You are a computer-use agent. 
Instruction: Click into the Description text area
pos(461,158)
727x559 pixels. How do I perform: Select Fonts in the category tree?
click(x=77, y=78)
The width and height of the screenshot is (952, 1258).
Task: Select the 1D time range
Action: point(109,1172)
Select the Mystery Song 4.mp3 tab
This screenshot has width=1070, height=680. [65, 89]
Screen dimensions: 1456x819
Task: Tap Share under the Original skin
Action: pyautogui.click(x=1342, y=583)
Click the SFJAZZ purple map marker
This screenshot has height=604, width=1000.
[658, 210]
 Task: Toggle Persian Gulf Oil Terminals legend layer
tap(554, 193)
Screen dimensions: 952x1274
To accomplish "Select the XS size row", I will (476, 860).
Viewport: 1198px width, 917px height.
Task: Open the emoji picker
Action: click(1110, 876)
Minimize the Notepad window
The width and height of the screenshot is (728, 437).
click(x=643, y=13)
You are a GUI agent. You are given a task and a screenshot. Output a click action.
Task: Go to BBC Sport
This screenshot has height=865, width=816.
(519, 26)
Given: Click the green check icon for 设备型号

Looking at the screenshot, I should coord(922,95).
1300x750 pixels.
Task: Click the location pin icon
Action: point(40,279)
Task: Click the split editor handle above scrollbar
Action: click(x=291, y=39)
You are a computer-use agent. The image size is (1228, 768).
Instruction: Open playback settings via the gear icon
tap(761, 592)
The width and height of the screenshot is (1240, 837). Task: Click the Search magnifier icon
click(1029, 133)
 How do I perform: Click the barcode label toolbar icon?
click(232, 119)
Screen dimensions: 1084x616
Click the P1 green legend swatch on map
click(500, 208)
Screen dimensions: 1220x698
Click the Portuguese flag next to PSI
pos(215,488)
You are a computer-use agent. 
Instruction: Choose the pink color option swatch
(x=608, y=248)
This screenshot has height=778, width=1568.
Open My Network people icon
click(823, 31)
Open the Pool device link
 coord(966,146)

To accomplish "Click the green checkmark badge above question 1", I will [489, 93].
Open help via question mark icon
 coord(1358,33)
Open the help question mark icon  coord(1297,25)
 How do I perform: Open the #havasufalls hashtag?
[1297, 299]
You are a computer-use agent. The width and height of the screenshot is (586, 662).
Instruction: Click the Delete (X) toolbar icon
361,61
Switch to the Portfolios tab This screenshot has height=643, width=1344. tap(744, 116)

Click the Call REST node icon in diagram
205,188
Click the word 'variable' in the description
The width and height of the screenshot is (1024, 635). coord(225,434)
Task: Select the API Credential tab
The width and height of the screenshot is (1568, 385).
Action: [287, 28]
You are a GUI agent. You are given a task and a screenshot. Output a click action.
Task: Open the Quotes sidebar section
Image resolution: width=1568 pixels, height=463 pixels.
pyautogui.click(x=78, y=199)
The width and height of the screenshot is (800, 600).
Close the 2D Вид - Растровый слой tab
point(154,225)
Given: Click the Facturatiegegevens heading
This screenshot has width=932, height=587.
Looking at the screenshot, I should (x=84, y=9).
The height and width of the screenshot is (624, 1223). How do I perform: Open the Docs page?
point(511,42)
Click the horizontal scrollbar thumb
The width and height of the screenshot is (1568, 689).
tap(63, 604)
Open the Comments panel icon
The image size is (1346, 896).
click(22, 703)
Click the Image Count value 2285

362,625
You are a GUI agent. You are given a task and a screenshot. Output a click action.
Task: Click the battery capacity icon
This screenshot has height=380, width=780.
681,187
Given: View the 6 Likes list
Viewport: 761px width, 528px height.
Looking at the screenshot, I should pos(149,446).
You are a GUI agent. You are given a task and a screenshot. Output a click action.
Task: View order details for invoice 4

* WHAT YOU WILL DO: Please repeat every entry, exactly as it was written.

* TASK SOLUTION:
You are a computer-use agent. 
Instruction: Click into the Description text area
pos(461,158)
727x559 pixels. How do I perform: Select Fonts in the category tree?
click(x=77, y=78)
The width and height of the screenshot is (952, 1258).
Task: Select the 1D time range
Action: point(109,1172)
Select the Mystery Song 4.mp3 tab
This screenshot has width=1070, height=680. [65, 89]
Screen dimensions: 1456x819
Task: Tap Share under the Original skin
Action: pyautogui.click(x=1342, y=583)
Click the SFJAZZ purple map marker
This screenshot has height=604, width=1000.
[658, 210]
 Task: Toggle Persian Gulf Oil Terminals legend layer
tap(554, 193)
Screen dimensions: 952x1274
To accomplish "Select the XS size row", I will (476, 860).
Viewport: 1198px width, 917px height.
Task: Open the emoji picker
Action: click(1110, 876)
Minimize the Notepad window
The width and height of the screenshot is (728, 437).
click(x=643, y=13)
You are a GUI agent. You are given a task and a screenshot. Output a click action.
Task: Go to BBC Sport
This screenshot has height=865, width=816.
(519, 26)
Given: Click the green check icon for 设备型号

Looking at the screenshot, I should coord(922,95).
1300x750 pixels.
Task: Click the location pin icon
Action: point(40,279)
Task: Click the split editor handle above scrollbar
Action: click(x=291, y=39)
You are a computer-use agent. The image size is (1228, 768).
Instruction: Open playback settings via the gear icon
tap(761, 592)
The width and height of the screenshot is (1240, 837). Task: Click the Search magnifier icon
click(1029, 133)
 How do I perform: Click the barcode label toolbar icon?
click(232, 119)
Screen dimensions: 1084x616
Click the P1 green legend swatch on map
click(500, 208)
Screen dimensions: 1220x698
Click the Portuguese flag next to PSI
pos(215,488)
You are a computer-use agent. 
Instruction: Choose the pink color option swatch
(x=608, y=248)
This screenshot has height=778, width=1568.
Open My Network people icon
click(823, 31)
Open the Pool device link
 coord(966,146)

To accomplish "Click the green checkmark badge above question 1", I will [489, 93].
Open help via question mark icon
 coord(1358,33)
Open the help question mark icon  coord(1297,25)
 How do I perform: Open the #havasufalls hashtag?
[1297, 299]
You are a computer-use agent. The width and height of the screenshot is (586, 662).
Instruction: Click the Delete (X) toolbar icon
361,61
Switch to the Portfolios tab This screenshot has height=643, width=1344. tap(744, 116)

Click the Call REST node icon in diagram
205,188
Click the word 'variable' in the description
The width and height of the screenshot is (1024, 635). coord(225,434)
Task: Select the API Credential tab
The width and height of the screenshot is (1568, 385).
Action: [287, 28]
You are a GUI agent. You are given a task and a screenshot. Output a click action.
Task: Open the Quotes sidebar section
Image resolution: width=1568 pixels, height=463 pixels.
pyautogui.click(x=78, y=199)
The width and height of the screenshot is (800, 600).
Close the 2D Вид - Растровый слой tab
point(154,225)
Given: Click the Facturatiegegevens heading
This screenshot has width=932, height=587.
Looking at the screenshot, I should (x=84, y=9).
The height and width of the screenshot is (624, 1223). How do I perform: Open the Docs page?
point(511,42)
Click the horizontal scrollbar thumb
The width and height of the screenshot is (1568, 689).
tap(63, 604)
Open the Comments panel icon
The image size is (1346, 896).
click(22, 703)
Click the Image Count value 2285

362,625
You are a GUI agent. You are given a task and a screenshot. Output a click action.
Task: Click the battery capacity icon
This screenshot has height=380, width=780.
681,187
Given: View the 6 Likes list
Viewport: 761px width, 528px height.
Looking at the screenshot, I should pos(149,446).
You are a GUI agent. You are given a task and a screenshot. Output a click action.
Task: View order details for invoice 4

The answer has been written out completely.